Fibrotic disorders account for a significant source of global morbidity and mortality. Idiopathic pulmonary fibrosis (IPF) is a chronic, progressive, and life-threatening lung disease most prevalent in elderly populations. IPF impacts 100,000 patients in the U.S. alone and there are approximately 34,000 new global diagnoses each year. Most patients with IPF succumb to respiratory failure within 3-5 years and the only clinically available therapeutic treatments do not cure the disease. As the average age of the U.S. population increases, it is imperative for researchers and practitioners to work together to identify new targets to halt or reverse IPF. Discovery of new therapeutic targets for IPF through traditional cell culture techniques and pre-clinical animal models has several limitations because these systems do not adequately reproduce key aspects of human physiology. Most importantly, dynamic cell-matrix and cell-cell interactions that are difficult to recapitulate in vitro drive the progression of fibrosis: it is not clear, for example, whether changes in the extracellular matrix (ECM) composition or the subsequent alterations in mechanical properties of the surrounding tissues are the more potent drivers of IPF, i.e., the best target for therapeutics. New tools and technologies that enable us to dynamically study the pathogenesis of fibrosis over time remain an unresolved challenge. My laboratory has developed novel methods to synthesize and microfabricate a new class of biomaterials to conduct dynamic cell-ECM studies, not currently possible in traditional models of fibrosis. Our innovative platform combines a phototunable poly(ethylene glycol) (PEG) backbone with clickable decellularized ECM (dECM) from healthy or diseased lung tissue so that we may decouple fibrotic tissue composition (e.g., increased collagen content) from subsequent changes in mechanical properties (e.g., increased stiffness). Specifically, healthy or IPF lung dECM will be incorporated into soft (1-5 kPa) hydrogel matrices that mimic healthy tissue, then exposure to focused light will dynamically initiate stiffening to fibrotic levels (>10 kPa).
Three aims are proposed to engineer and implement this biomaterials-based strategy for building novel, high- fidelity in vitro models of IPF.

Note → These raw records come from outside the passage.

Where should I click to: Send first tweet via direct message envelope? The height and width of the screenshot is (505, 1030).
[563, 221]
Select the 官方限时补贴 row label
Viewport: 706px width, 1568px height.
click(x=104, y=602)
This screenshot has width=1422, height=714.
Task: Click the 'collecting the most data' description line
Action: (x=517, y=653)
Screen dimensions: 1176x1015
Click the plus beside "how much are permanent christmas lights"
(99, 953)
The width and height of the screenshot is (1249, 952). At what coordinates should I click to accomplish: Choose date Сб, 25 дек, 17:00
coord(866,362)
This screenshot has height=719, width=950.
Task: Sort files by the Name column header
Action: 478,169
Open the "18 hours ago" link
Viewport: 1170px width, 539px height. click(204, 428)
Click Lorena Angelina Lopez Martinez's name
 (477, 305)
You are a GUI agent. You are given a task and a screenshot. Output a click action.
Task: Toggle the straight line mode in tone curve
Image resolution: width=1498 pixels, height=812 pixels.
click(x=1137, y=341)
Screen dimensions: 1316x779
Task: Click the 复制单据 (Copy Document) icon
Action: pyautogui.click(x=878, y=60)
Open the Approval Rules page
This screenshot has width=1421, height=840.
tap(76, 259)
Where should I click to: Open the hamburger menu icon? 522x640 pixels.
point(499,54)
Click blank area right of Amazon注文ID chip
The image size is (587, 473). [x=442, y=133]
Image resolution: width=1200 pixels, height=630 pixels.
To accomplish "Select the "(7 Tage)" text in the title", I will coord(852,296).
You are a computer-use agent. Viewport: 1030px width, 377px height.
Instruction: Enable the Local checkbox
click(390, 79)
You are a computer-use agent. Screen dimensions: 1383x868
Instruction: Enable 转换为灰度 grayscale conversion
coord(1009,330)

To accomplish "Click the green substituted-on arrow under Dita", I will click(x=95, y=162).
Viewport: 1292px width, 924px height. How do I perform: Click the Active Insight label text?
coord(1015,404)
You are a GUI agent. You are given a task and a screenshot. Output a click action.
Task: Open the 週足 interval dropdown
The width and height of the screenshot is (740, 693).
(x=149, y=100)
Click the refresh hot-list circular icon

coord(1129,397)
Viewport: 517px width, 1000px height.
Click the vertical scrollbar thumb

AIM I : Engineer the structure, composition, and dynamic mechanics of PEG- dECM cell culture platforms to recapitulate distal lung tissue;
AIM II : Interrogate the impact of composition and mechanical properties on fibroblast activation using dynamic PEG-dECM biomaterial platforms;
and AIM III : Identify druggable mechanosensitive targets of the fibrotic activity recreated in dynamic 3D models. Successful completion of these aims will advance our understanding of the cellular and molecular drivers of IPF, building the foundation for high-throughput discovery and screening of therapeutics for precision medical treatments.
Idiopathic pulmonary fibrosis (IPF) is a devastating disease with a mean survival rate of only 3-5 years. Surprisingly few therapeutic treatments exist given the severity of this disease and no treatment improves survival rates. We propose to engineer new biomaterials that incorporate synthetic components and natural lung proteins to build 3D in vitro models of fibrotic disease, modified by exposure to light to replicate key aspects of the disease not otherwise reproducible in current models, advancing discovery of new targets for treatment.